══ Record list
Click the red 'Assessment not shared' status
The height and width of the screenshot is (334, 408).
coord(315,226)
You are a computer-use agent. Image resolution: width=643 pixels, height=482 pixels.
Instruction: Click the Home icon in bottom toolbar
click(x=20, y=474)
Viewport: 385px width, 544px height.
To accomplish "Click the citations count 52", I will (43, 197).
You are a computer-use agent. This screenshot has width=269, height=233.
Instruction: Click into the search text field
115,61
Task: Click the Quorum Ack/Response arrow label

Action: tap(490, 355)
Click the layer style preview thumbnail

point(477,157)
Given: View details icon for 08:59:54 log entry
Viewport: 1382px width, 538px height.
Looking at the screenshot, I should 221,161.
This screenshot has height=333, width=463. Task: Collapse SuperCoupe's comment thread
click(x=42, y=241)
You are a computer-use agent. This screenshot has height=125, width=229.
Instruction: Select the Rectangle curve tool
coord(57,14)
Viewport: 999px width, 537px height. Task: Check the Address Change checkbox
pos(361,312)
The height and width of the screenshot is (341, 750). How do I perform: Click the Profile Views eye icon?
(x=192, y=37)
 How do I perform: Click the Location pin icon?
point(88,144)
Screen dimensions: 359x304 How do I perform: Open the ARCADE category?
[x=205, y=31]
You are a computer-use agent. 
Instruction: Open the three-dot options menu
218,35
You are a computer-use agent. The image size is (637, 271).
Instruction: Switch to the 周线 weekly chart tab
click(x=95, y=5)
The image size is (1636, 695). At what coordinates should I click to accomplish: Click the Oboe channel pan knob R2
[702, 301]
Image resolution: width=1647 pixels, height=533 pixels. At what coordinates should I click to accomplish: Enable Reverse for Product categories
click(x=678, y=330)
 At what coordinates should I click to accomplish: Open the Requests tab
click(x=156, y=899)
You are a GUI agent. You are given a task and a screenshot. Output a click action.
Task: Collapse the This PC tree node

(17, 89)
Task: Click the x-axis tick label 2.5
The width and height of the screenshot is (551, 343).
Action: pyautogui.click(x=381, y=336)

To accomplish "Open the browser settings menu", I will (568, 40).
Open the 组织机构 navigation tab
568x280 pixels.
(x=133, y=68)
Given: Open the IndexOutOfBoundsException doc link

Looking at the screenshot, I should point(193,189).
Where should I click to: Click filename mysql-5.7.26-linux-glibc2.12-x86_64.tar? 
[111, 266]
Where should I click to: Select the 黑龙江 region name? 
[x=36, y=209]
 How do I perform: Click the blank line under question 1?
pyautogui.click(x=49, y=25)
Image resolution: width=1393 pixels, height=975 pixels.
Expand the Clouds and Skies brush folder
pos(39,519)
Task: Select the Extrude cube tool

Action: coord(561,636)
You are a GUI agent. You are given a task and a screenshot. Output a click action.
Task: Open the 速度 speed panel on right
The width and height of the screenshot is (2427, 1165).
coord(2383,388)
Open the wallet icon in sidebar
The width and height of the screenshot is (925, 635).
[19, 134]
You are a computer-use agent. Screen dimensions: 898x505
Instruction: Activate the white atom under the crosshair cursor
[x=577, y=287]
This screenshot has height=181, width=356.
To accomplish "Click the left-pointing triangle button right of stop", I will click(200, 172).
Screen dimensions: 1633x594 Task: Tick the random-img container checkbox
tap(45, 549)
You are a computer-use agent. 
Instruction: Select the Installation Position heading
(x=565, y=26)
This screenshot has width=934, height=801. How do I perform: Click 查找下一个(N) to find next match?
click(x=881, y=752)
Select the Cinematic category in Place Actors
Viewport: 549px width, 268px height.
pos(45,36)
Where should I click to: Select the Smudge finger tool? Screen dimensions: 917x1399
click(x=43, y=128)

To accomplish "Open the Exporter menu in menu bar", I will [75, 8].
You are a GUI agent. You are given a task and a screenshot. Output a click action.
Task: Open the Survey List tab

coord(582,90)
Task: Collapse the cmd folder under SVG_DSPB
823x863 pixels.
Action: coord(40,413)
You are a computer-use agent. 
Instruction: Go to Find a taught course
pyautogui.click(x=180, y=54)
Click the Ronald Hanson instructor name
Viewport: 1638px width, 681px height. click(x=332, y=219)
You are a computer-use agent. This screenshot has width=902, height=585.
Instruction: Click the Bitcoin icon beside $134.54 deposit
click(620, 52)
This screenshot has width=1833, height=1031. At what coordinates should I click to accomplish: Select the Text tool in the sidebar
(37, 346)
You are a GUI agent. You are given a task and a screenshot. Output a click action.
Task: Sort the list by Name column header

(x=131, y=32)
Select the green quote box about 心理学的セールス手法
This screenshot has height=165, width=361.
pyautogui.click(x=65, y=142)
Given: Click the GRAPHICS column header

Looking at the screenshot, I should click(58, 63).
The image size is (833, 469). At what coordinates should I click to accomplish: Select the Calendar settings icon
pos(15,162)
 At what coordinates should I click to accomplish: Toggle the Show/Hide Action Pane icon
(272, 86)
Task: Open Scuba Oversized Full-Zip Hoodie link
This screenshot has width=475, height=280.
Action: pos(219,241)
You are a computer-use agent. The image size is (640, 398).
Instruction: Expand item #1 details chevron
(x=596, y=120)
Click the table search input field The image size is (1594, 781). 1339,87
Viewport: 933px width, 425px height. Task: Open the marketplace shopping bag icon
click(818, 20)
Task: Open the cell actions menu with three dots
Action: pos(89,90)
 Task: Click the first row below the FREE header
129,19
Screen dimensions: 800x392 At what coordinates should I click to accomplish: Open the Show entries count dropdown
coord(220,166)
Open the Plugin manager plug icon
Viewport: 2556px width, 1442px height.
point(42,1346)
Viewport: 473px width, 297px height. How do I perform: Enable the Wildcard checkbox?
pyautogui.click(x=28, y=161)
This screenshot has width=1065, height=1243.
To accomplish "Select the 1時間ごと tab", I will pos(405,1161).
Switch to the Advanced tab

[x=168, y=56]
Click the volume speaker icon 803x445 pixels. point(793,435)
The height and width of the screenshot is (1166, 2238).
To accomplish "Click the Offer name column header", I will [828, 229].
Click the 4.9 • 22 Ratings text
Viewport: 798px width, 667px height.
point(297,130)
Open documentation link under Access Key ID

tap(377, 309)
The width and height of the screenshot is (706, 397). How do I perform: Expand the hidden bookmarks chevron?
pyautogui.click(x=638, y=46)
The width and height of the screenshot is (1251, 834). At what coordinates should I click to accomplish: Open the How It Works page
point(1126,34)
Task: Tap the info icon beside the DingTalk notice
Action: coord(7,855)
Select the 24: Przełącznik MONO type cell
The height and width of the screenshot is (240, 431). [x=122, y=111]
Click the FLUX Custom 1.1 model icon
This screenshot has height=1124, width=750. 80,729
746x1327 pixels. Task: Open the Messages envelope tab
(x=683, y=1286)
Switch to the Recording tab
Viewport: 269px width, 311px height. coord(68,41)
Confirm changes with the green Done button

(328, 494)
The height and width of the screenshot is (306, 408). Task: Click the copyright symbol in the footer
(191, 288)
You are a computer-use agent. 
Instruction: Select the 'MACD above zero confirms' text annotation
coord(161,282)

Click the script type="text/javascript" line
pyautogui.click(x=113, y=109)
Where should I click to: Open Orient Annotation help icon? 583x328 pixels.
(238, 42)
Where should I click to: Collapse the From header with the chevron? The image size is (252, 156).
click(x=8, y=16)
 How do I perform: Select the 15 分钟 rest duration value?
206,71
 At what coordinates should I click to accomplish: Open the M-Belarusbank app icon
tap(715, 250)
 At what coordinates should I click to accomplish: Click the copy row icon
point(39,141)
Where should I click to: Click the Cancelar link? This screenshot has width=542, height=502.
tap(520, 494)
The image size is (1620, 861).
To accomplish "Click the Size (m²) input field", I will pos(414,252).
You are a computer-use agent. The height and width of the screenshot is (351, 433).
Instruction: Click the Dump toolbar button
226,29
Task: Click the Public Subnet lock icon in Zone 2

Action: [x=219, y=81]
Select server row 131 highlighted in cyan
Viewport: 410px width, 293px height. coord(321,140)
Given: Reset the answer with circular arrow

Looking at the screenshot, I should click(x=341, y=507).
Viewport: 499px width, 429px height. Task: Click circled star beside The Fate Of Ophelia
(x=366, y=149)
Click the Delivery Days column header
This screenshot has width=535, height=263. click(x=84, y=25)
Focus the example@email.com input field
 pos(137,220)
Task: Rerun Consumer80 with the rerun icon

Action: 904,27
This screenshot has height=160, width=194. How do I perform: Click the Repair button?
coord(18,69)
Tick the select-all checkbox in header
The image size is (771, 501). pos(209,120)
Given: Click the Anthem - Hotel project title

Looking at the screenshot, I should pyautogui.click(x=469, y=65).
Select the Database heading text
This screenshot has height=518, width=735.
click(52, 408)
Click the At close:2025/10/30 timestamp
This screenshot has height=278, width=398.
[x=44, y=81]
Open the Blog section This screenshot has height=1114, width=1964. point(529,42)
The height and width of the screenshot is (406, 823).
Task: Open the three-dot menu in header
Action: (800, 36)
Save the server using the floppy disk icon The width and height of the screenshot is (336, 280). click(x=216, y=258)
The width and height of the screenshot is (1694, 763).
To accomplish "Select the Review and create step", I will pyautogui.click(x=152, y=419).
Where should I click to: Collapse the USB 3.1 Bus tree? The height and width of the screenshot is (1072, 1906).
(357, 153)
════
Do this.
Recast the entries from the start through the line containing "Looking at the screenshot, I should 221,161.", both ends included, as a two-column CSV with the columns "text" and "answer". Give one row per entry, with each field quoted and line breaks replaced by spaces.

Solution for this problem.
text,answer
"Click the red 'Assessment not shared' status The height and width of the screenshot is (334, 408).","coord(315,226)"
"You are a computer-use agent. Image resolution: width=643 pixels, height=482 pixels. Instruction: Click the Home icon in bottom toolbar","click(x=20, y=474)"
"Viewport: 385px width, 544px height. To accomplish ""Click the citations count 52"",","I will (43, 197)."
"You are a computer-use agent. This screenshot has width=269, height=233. Instruction: Click into the search text field","115,61"
"Task: Click the Quorum Ack/Response arrow label","Action: tap(490, 355)"
"Click the layer style preview thumbnail","point(477,157)"
"Given: View details icon for 08:59:54 log entry Viewport: 1382px width, 538px height.","Looking at the screenshot, I should 221,161."